Only the lines from the one containing "Select the Recorded Date Range option" to the end of the material belong in your answer. Please copy them word for word.

▬▬▬▬▬▬▬▬▬▬

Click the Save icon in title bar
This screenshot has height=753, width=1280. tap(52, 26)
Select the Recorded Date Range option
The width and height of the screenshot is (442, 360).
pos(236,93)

▬▬▬▬▬▬▬▬▬▬

• [Answer area]
Select the Recorded Date Range option
The width and height of the screenshot is (442, 360).
pos(236,93)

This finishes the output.